Zwar steigerte sich der Anteil der Erwerbstätigen im Heimbüro im ersten Lockdown von zuvor fünf auf 23 Prozent. Allerdings seien die sozialen Unterschiede bei der Nutzung von Homeoffice enorm, konstatiert die Studie: "Das liegt daran, dass einige Berufe nicht für Homeoffice geeignet sind." Dies betreffe etwa Busfahrerinnen und Busfahrer oder Angestellte im Verkauf, anders als typische Büroberufe wie Marketing oder Finanzdienstleistungen.

"Besonders selten arbeiteten Menschen in Berufen im unteren Drittel der Einkommensverteilung im ersten Lockdown von zu Hause aus", schreiben die Autoren. So habe in rund der Hälfte dieser Berufe der Homeoffice-Anteil weniger als sechs Prozent betragen. Im oberen Einkommensdrittel hatten fast zwei Drittel der dort Tätigen einen Homeofffice-Anteil von 20 Prozent und mehr.

Wer arm ist, bleibt länger arm

"Wir sehen, dass Haushalte, die einmal unter die Armutsgrenze gerutscht sind, immer öfter und auch länger unter der Armutsgrenze verbleiben", betonte der Sozialwissenschaftler Philip Wotschack vom WZB bei der Präsentation der Studie.
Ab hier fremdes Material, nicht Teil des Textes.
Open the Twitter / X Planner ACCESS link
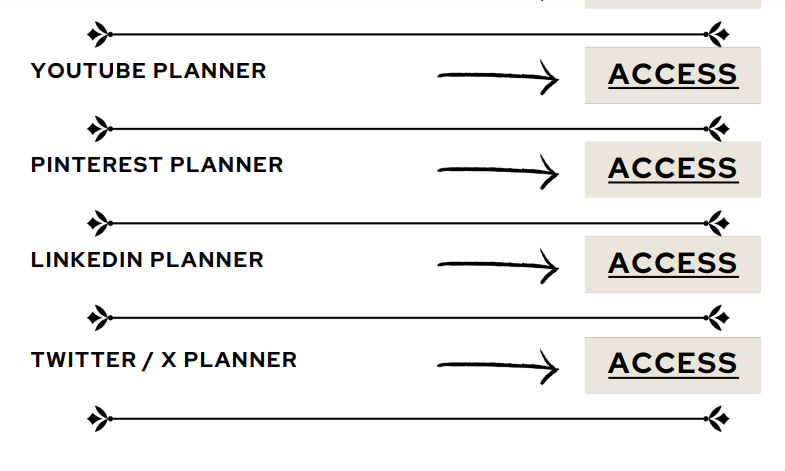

Von den Personen, die im Jahr 2018 in der untersten Einkommensschicht und damit in relativer Einkommensarmut lebten, waren 88 Prozent bereits in den vier Vorjahren zumindest einmal von Armut betroffen.

Wotschack wies auf einen weiteren Aspekt der gesellschaftlichen Sozialentwicklung hin: die veränderten Arbeitsbelastungen und gesundheitlichen Probleme. "Berufe und Arbeitstätigkeiten im unteren Einkommensbereich werden sehr viel häufiger als psychisch belastend und unbefriedigend empfunden und wirken sich nachteilig auf die Gesundheit und Lebenserwartung der Menschen aus.

Der Datenreport wird erstellt vom Statistischen Bundesamt, dem Wissenschaftszentrum Berlin für Sozialforschung (WZB) und dem Bundesinstitut für Bevölkerungsforschung. beteiligt ist auch das Sozio-oekonomische Panel. Herausgegeben wird er von der Bundeszentrale für politische Bildung.